5. There were many other sessions of interest but these were the highlights. I enjoyed a session on the Vietnam War that was populated by an audience of veterans making heart-stopping speeches about their experiences. I was fascinated by a session on writing about grief in which two brilliant women discussed their personal experiences, their writing, and made a few hilarious observations about dogs and middle age that made me think that writing is one area in which brilliant women can do what they like, unhindered by weird perceptions they might come up against if they were on telly, or standing on a stage. They were funny as hell and clever and prickly and opinionated and I was inspired by them, and by many others. Doug, who script edited our kids' TV script that remains in development (I hate that phrase. Might as well call it Limbo) was on a very interesting and very funny panel discussing writing for young adults, including a pearl of wisdom from Doug on using young people's language. Don't ever use the word random, he cautioned. High. Larious.

Anyway that's all I can manage, due to this becoming the novel I should by rights be winning my Pulitzer for.

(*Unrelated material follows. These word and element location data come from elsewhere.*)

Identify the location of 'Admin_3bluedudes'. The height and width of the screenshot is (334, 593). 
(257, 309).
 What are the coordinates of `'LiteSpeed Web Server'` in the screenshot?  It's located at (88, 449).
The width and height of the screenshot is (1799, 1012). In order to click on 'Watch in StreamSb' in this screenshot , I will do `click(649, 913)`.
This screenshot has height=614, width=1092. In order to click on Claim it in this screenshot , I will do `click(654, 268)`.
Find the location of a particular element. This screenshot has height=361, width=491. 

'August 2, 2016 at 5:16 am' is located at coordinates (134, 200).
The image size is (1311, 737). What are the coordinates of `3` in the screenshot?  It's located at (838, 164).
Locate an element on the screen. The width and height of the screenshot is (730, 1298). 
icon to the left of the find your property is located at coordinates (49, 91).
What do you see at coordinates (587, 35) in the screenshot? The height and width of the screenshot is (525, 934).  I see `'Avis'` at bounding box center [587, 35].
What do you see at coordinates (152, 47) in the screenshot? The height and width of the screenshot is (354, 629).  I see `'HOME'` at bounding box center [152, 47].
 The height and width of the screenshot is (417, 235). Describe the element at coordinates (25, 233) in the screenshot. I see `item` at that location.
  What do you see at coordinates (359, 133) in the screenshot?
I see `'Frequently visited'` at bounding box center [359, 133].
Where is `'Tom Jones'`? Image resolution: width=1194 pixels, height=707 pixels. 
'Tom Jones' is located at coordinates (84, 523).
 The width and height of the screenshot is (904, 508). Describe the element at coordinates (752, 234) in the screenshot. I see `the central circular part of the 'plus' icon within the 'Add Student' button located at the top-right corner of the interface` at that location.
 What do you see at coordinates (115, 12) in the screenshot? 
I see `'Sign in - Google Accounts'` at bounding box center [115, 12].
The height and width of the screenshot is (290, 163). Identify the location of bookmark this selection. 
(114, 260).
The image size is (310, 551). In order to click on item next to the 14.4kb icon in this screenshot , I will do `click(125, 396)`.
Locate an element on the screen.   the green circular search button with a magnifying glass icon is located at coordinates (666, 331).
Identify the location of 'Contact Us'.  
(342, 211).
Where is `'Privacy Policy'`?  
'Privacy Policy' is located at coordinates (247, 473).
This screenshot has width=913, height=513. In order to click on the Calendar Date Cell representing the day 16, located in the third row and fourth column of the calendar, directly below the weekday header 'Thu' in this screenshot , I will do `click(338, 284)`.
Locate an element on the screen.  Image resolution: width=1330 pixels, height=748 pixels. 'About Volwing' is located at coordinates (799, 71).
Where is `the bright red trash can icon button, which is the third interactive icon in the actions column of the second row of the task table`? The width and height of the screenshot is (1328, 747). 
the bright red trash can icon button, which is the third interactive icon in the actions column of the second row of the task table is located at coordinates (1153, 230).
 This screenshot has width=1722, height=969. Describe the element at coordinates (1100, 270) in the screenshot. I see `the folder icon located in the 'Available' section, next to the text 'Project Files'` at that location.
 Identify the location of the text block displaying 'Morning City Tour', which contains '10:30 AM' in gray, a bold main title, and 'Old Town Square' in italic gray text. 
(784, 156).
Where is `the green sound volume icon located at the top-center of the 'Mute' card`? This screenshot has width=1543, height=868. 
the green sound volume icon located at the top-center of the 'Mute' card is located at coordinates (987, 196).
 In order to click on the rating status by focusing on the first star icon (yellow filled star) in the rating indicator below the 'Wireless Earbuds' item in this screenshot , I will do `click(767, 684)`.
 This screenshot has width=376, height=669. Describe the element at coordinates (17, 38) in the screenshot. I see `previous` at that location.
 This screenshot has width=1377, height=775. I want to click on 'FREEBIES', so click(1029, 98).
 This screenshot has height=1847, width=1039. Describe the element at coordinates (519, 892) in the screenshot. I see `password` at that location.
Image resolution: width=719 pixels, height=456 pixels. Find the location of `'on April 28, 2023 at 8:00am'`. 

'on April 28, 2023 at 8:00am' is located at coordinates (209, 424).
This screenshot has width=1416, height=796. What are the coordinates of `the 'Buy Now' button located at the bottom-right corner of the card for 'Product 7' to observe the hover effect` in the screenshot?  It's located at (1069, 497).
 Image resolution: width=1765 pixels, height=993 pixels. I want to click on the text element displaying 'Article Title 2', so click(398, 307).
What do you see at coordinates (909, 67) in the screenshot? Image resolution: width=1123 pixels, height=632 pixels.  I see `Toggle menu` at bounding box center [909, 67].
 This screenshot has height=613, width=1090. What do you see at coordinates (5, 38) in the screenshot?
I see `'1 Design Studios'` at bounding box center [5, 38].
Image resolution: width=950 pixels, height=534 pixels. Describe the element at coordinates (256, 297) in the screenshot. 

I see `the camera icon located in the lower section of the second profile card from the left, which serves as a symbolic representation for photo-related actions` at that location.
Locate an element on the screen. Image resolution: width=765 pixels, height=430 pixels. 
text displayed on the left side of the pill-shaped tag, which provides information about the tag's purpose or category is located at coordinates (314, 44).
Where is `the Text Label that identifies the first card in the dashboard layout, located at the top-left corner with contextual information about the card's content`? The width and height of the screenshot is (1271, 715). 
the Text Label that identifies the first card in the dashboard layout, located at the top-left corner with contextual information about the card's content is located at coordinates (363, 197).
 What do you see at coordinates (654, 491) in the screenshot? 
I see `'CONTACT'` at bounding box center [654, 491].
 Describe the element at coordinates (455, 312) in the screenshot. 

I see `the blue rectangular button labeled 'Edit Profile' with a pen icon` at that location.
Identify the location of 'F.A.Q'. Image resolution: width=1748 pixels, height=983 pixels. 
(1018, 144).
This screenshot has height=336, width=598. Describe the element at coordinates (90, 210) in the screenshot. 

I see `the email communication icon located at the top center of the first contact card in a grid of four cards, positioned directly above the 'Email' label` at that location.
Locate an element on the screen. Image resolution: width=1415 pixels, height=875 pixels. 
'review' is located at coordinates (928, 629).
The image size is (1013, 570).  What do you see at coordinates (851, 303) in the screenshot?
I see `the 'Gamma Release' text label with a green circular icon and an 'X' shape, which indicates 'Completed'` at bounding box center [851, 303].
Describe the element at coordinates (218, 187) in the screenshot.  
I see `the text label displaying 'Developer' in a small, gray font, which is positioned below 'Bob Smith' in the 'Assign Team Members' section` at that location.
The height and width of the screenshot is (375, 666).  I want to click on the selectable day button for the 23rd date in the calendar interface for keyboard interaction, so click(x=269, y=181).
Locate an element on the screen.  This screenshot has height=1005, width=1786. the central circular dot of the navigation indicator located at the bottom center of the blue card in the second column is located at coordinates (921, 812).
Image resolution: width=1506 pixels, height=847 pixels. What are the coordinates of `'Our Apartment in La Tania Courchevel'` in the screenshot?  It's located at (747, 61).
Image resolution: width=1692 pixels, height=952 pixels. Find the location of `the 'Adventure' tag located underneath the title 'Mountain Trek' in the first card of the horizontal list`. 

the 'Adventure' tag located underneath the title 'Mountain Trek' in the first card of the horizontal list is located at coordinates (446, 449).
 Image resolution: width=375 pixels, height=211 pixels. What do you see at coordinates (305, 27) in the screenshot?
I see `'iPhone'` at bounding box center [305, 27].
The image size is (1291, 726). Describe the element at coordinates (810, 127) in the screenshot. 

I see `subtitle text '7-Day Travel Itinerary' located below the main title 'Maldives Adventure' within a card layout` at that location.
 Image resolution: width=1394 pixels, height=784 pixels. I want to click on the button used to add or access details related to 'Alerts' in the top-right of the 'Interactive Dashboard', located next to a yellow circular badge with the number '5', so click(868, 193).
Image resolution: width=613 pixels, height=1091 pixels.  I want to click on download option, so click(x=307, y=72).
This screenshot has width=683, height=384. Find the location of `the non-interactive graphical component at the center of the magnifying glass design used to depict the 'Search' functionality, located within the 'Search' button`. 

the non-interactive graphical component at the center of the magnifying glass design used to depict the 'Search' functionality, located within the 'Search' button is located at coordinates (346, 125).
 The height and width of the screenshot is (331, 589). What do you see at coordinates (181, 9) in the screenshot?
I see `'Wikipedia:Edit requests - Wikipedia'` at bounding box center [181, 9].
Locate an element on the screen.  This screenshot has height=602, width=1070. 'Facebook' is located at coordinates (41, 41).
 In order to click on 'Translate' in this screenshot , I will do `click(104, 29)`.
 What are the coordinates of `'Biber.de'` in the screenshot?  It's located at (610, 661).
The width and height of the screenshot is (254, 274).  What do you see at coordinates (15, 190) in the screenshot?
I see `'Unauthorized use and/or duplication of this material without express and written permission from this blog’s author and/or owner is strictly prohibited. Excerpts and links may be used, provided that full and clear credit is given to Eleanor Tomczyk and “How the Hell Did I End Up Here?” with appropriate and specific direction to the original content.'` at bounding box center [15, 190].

Hopefully more thoughts from the writers' festival will sift through the other more solid matter in my brain (phone numbers, what's for lunch etc) and I will expound more wisdom here. In the meantime, I have put aside the portentious dream of me being blonde and I plan to continue as a messy-haired brunette shambles, writing from the newly revived State Library (I barely recognise the place) and heading on towards a future of uncertain dimensions with the same head I've always had. Conventional of me, I know. But someone's got to be sensible around here.